After that happened, i started talking to C again. And he basically said that he really liked me, but didnt want something serious, just fwb.. but if he was looking for something serious, then he wouldnt hesitate to take it further with me. And like a sucker I am, i fell for it. So i start sleeping with him again.
Then I meet A. Again... i hit it off with him. He made me laugh a lot, we had a really good time. So we started hanging out.. maybe once a week. He kept askin me to sleep over, but with my work schedule I really couldnt. So he calls me up one day and asks if i wanna come over for dinner, watch a movie. So i go over and it was all good. I leave and he said he'd call me the next day and we'd do something friday night. Well he texts me in the morning with "im sorry, i dont think we should see each other again. im not ready for something serious, and its not fair to you." (are you seriously kidding me??) So i texted him back with basically a "ok, whatever." and that was that. we didn't talk again.
So in the meantime, i was still talking to C. I think we hooked up once or twice while that was going on with A. I am so insanely emotionally involved with C that it SUCKS. So for the last few weeks i've been hanging around with C once in a while. (hooking up with C once in a while.)
Then it gets better.
I see J online last weekend, and i was a lil drunk, a lil hurt, a lil pissed, a lil curious. So i IMed him. Basically said that i dont care at this point why he stopped talking to me so suddenly, but it was a really shitty thing to do. He didnt answer, i left. He IMed me later with "hey. sorry." So again i figured fuck it =)

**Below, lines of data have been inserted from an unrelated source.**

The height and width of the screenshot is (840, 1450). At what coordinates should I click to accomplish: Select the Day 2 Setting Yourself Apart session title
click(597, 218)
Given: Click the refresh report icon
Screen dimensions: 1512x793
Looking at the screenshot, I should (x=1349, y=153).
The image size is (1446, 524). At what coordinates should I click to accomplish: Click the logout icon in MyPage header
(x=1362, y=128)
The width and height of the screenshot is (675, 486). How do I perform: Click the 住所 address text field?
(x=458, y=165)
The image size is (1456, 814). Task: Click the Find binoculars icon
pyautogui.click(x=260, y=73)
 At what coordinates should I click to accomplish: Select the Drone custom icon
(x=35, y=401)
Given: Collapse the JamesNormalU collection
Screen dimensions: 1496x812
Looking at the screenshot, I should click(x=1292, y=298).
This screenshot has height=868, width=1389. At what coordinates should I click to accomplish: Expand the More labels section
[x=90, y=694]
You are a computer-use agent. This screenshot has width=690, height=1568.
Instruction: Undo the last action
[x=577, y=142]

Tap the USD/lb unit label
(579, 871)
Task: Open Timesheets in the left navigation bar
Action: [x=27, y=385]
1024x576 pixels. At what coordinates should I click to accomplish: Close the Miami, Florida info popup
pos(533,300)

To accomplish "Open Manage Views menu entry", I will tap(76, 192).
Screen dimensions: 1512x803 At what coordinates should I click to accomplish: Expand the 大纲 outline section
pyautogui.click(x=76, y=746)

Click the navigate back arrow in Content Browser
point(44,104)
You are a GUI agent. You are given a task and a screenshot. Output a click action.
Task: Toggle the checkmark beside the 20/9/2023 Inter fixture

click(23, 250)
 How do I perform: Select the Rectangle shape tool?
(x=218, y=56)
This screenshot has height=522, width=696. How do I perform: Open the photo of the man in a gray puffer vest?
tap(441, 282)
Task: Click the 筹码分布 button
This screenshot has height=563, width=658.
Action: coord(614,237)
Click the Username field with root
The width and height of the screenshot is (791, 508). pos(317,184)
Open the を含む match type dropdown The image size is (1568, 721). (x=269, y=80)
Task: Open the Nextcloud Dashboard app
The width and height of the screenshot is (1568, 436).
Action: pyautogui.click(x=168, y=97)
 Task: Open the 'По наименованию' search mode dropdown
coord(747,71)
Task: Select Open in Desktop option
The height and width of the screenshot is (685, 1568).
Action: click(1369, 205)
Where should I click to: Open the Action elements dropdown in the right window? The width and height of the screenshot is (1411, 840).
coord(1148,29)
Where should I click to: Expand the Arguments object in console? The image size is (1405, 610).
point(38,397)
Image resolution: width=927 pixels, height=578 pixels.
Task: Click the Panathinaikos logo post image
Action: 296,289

We'll he's online again Monday night and i don't know why, but i IMed him again. So we start talking. And he explains what happened before. And how much he misses me, and how i'm the "best part of VA." and a bunch of other stuff. And I, of course, fall for it. I agree to see him Wednesday night. Well C texts me wanting to hook up, but i told him i was busy. Then i get a call from J.. he got called into work and can't hang out. Okay.. so we'll do something later on. I go shopping, on my way home i get a text from A.
Why the hell is A texting me? He asks if he's a jerk for texting me. So i answer him with "no, why would you be?" and he said something like "just realized i was a dick. and there was no reason for it. and now im sorry." then he said something about being insecure and thinking he doesnt deserve to be happy. And that he wants to see me again, and am i free weds or thurs night?
What do i do?????????
This is how i think of these guys.
C- Player. Just wants to hook up. But knows the right things to say and do. He's flat out said he doesnt want anything serious, but then he gets all sweet and acts like he does. I feel like i need to confront him with "I want something serious, and i can't do that if I keep seeing you." And im kind of hoping he'll say he's ready for something serious.. but at the same time i fear he'll do "okay, see ya." and i'd be really upset.
J- I really like. And I could see myself really getting serious with him. I dont see anything serious lasting with C.. But i do with J. But im just so confused by him and his disappearance before, and would he do it again? Does he want something serious now?
A- Partier. I had fun with him because we partied. I wasnt really upset when he said what he did about not seeing each other anymore. I was considering doing the same thing, only he beat me to the punch. And now, I'm tempted to see him again just because im bored. But he really seems the type to fall in love quick and become obsessed. And thats the last thing i need.
I guess i just need to be told what to do. I know what i really really should do (drop all 3 of them), i know what i want to do (be with jason) and i know that I can't just bring myself to do that. And it's absolutely eating me up.